§ **COSA FARAI**
A. Riscrivi in forma di elenco il paragrafo dell'intervista che comincia con «Qui si fa e basta», mantenendone i fatti principali.
B. Trascrivi senza modifiche le righe fornite, partendo da quella che contiene "Task: Follow Dr. Markus Söder" fino alla fine delle righe, entrambe comprese. Nella risposta lascia fuori le immagini.

───── ESTRATTO DEL DOCUMENTO ─────

Attualmente 3° Dan Aikikai, ha iniziato a praticare Aikido nel 2010 a Milano presso lo Zanshin Dojo, sotto la guida del padre, Andrea Re, uno dei maggiori esperti italiani
di Aikido, Iaido e Katori Shinto Ryu.
Francesco ci offre una prospettiva unica della sua esperienza di studio marziale in Giappone presso l’Aikikai Hombu Dojo di Tokyo.
La sua è una storia ricca di aneddoti e curiosità dai tatami del Giappone, visti dall’occhio di un praticante italiano di Aikido di nuova generazione.
(SC) “Ti erano più congeniali?”
“Sì, anche nelle loro diversità ho capito che potevo prendere da ognuno, sia nella tecnica che nell’ukemi.”
(SC) “Quale pensi che sia il filo conduttore tra di loro?”
“Forse lo stesso maestro, dato che tutti hanno seguito specialmente Yamaguchi sensei. Tuttavia hanno tre diversi approcci rispetto all’Aikidō e alla sua applicazione tecnica, quindi anche il modo di fare da uke con ciascuno di loro è diverso. Ognuno vuole che tu ti muovi in un certo modo, ciascuno diverso dall’altro, per vari motivi. È stato interessante vedere queste diversità e studiarle, ma non solo loro, anche con altri shihan. Ho un particolare interesse nello studiare i diversi sistemi di fare da uke. Ho così scoperto che l’ukemi non è solo la caduta in sé, ma è tutto il movimento dopo l’attacco. Devo dire che per me è stato molto stimolante scoprire queste cose nuove.”

(SC) “Ci dicevi, Francesco, che hai notato un’ovvia differenza nello stile di insegnamento fra quello cui eri abituato in Italia e quello che hai trovato all’Hombu Dōjō, cioè il fatto che all’Hombu Dōjō chi insegna praticamente non spiega niente – si pratica e basta.”
“Qui si fa e basta. Si danno poche spiegazioni e si dà molto più spazio alla pratica. Ricevendo poche spiegazioni, inizialmente risulta più difficile apprendere e per questo all’inizio spesso mi confondevo. Qui all’Hombu, però, durante la loro lezione, ogni tanto i maestri praticano anche con gli studenti. Questa trovo che sia una grande opportunità per far loro da uke, anche se per poco tempo.”
(SC) “Questo sistema ti obbliga a trovare le connessioni. Non ti vengono date in automatico da qualcun altro, sei tu che devi farle, giusto?”
“Sì, praticamente il grosso del lavoro lo devi fare tu. Poi, ovviamente, se sei fortunato, ci sono praticanti più anziani (soprattutto stranieri), gente di esperienza, che ti spiegano esattamente cosa il maestro intende. Da lì prendi a considerarli con degli occhi particolari e inizi, a lungo andare, anche a capire la correlazione tra senpai e kohai.”

───── RIGHE FORNITE ─────

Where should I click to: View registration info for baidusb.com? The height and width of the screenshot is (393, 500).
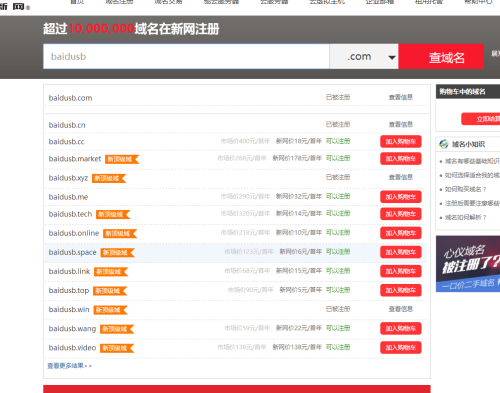coord(401,97)
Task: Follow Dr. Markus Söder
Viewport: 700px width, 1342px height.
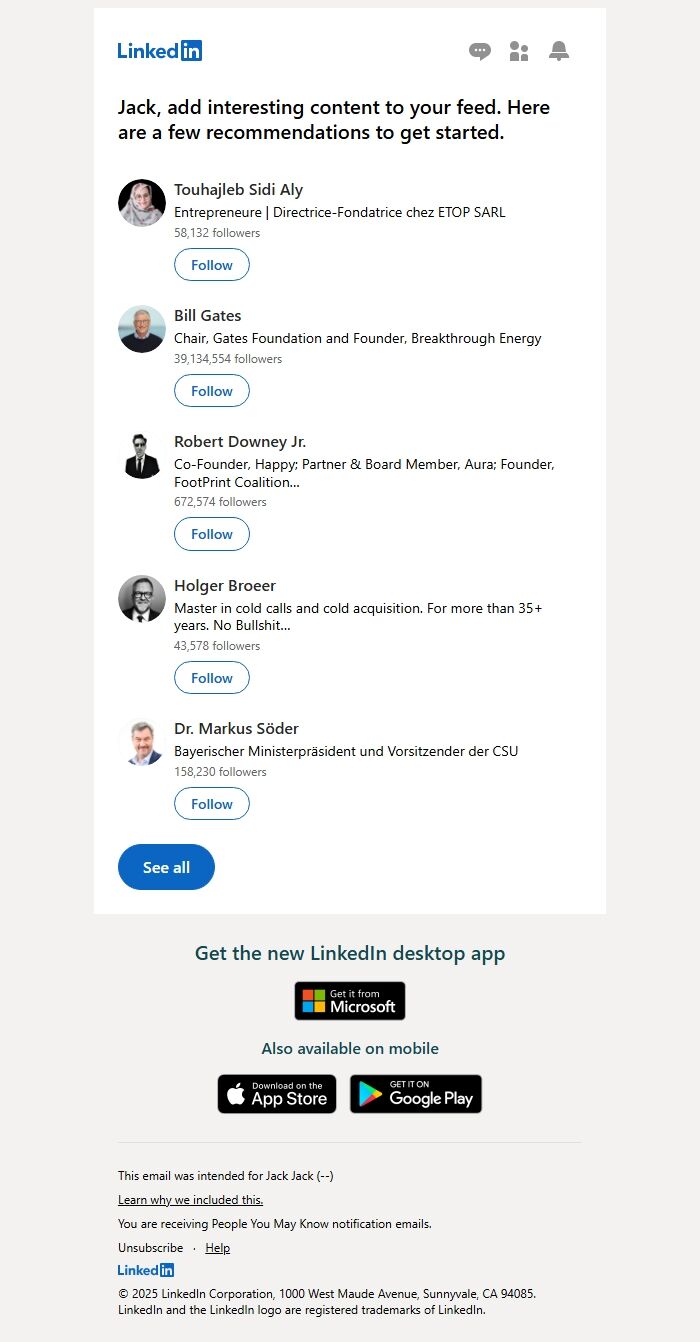Action: coord(212,803)
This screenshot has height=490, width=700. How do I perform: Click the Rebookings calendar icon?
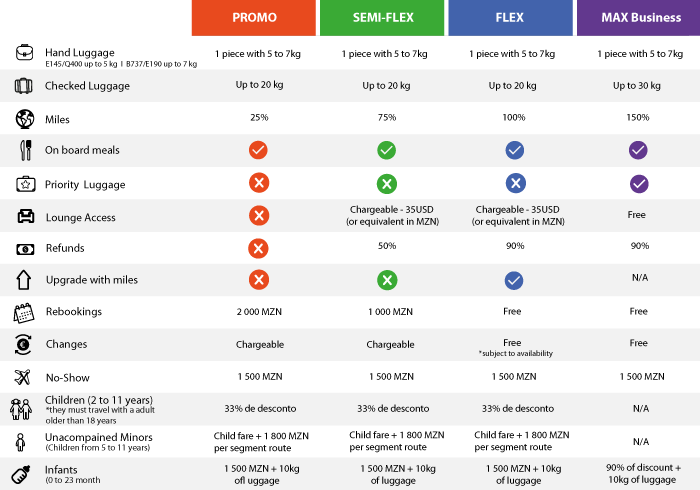coord(23,313)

─────

§ **SOLUZIONI**
A.
- All'Hombu Dōjō si danno poche spiegazioni e si lascia molto più spazio alla pratica.
- Con poche spiegazioni è più difficile apprendere all'inizio, e per questo all'inizio Francesco si confondeva spesso.
- Durante la lezione i maestri a volte praticano anche con gli studenti.
- Questo offre una grande opportunità per fare loro da uke, anche se per poco tempo.

B.
Task: Follow Dr. Markus Söder
Viewport: 700px width, 1342px height.
Action: coord(212,803)
This screenshot has height=490, width=700. How do I perform: Click the Rebookings calendar icon?
coord(23,313)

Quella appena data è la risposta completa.